Tell how many lines in the data below contain "Select", using one number as the whole reply.

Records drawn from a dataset
━━━━━━━━━━━━━━━━
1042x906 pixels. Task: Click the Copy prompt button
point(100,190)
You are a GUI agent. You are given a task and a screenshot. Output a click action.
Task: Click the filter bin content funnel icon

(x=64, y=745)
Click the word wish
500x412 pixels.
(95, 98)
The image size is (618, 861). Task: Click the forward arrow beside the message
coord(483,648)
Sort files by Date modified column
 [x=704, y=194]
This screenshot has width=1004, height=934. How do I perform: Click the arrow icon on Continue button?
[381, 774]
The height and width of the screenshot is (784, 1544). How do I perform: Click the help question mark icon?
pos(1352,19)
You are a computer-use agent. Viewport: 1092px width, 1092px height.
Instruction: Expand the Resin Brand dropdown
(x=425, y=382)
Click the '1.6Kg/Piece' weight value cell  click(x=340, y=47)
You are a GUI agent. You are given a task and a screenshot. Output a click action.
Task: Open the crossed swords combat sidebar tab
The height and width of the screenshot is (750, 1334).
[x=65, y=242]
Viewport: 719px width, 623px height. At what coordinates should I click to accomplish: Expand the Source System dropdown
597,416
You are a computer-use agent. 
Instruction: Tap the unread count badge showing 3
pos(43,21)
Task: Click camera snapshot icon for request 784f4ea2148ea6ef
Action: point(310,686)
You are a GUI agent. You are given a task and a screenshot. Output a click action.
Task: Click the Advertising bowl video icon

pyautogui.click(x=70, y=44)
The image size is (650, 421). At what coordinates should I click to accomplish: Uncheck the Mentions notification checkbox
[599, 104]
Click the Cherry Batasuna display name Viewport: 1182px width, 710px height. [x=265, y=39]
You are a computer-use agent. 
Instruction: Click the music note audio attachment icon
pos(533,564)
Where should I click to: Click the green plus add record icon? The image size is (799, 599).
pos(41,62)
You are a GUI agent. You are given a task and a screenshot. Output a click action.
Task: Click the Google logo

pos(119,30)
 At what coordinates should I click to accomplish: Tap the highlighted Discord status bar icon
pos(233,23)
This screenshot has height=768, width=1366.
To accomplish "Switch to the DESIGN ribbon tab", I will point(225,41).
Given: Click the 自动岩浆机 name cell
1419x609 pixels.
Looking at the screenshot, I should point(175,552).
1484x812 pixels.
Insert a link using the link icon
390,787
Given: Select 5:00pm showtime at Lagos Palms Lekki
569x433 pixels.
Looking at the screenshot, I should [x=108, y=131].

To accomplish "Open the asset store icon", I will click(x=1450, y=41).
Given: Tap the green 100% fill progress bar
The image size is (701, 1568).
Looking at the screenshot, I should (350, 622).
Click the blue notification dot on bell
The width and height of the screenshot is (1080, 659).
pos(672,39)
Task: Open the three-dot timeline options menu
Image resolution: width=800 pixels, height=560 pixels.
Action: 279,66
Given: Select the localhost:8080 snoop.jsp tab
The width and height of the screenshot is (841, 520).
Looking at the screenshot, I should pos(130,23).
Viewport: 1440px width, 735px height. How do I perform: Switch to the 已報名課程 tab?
━━━━━━━━━━━━━━━━
Response area:
2